[Collected data entries]
[Start of Attachment]

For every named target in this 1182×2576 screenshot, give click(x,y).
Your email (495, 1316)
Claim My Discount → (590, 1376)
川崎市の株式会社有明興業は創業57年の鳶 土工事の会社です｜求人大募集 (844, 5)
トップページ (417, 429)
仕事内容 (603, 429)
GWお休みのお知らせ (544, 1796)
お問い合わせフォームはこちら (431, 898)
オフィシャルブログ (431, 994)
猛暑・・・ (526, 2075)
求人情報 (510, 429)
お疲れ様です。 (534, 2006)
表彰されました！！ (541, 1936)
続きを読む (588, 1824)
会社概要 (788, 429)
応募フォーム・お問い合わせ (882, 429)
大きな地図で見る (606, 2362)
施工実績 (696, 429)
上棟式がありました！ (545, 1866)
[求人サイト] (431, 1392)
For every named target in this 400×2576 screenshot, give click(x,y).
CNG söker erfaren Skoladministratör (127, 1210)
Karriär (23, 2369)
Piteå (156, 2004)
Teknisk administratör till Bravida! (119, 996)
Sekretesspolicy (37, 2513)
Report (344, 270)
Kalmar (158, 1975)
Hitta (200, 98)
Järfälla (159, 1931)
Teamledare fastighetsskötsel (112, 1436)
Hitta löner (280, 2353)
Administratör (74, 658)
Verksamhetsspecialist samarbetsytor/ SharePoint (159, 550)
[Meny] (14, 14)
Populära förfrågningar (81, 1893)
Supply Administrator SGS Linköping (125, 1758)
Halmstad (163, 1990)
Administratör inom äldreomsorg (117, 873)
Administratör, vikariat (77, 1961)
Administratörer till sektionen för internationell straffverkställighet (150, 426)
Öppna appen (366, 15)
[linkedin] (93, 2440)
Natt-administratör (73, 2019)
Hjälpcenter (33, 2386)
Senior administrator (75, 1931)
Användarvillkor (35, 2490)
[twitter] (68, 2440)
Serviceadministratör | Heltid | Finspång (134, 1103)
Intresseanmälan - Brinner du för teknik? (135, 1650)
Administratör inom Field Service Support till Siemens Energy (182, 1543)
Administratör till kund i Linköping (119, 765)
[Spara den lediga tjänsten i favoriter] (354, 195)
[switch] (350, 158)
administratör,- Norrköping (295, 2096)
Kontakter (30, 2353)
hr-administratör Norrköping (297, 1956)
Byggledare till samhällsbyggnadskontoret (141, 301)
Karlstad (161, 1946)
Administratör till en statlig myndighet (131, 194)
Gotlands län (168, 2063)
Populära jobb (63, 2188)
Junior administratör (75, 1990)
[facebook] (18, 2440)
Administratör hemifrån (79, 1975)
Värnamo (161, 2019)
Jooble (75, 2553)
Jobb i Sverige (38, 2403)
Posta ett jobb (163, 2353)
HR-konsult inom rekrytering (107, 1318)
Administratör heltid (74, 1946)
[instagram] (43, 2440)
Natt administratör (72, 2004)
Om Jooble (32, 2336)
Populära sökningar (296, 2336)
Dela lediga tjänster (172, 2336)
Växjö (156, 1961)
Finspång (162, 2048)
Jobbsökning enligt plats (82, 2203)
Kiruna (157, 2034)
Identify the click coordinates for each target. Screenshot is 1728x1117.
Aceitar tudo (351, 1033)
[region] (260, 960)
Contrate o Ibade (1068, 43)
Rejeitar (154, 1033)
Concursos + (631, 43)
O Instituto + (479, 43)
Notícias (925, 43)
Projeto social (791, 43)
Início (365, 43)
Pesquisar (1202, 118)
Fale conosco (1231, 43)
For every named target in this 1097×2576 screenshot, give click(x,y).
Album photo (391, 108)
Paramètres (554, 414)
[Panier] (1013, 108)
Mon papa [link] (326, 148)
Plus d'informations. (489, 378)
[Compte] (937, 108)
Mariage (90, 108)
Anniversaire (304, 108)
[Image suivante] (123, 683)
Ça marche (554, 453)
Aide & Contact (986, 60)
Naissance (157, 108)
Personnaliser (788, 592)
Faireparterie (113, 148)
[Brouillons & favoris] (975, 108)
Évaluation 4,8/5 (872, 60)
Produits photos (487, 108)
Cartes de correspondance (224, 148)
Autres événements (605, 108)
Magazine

[End of Attachment]

Brief => Nothing should appear in the answer except the lines above from the line with "Kontakter (30, 2353)" through the line with "[Compte] (937, 108)", both included, written out exactly.

Problem solution =>
Kontakter (30, 2353)
hr-administratör Norrköping (297, 1956)
Byggledare till samhällsbyggnadskontoret (141, 301)
Karlstad (161, 1946)
Administratör till en statlig myndighet (131, 194)
Gotlands län (168, 2063)
Populära jobb (63, 2188)
Junior administratör (75, 1990)
[facebook] (18, 2440)
Administratör hemifrån (79, 1975)
Värnamo (161, 2019)
Jooble (75, 2553)
Jobb i Sverige (38, 2403)
Posta ett jobb (163, 2353)
HR-konsult inom rekrytering (107, 1318)
Administratör heltid (74, 1946)
[instagram] (43, 2440)
Natt administratör (72, 2004)
Om Jooble (32, 2336)
Populära sökningar (296, 2336)
Dela lediga tjänster (172, 2336)
Växjö (156, 1961)
Finspång (162, 2048)
Jobbsökning enligt plats (82, 2203)
Kiruna (157, 2034)
Identify the click coordinates for each target. Screenshot is 1728x1117.
Aceitar tudo (351, 1033)
[region] (260, 960)
Contrate o Ibade (1068, 43)
Rejeitar (154, 1033)
Concursos + (631, 43)
O Instituto + (479, 43)
Notícias (925, 43)
Projeto social (791, 43)
Início (365, 43)
Pesquisar (1202, 118)
Fale conosco (1231, 43)
For every named target in this 1097×2576 screenshot, give click(x,y).
Album photo (391, 108)
Paramètres (554, 414)
[Panier] (1013, 108)
Mon papa [link] (326, 148)
Plus d'informations. (489, 378)
[Compte] (937, 108)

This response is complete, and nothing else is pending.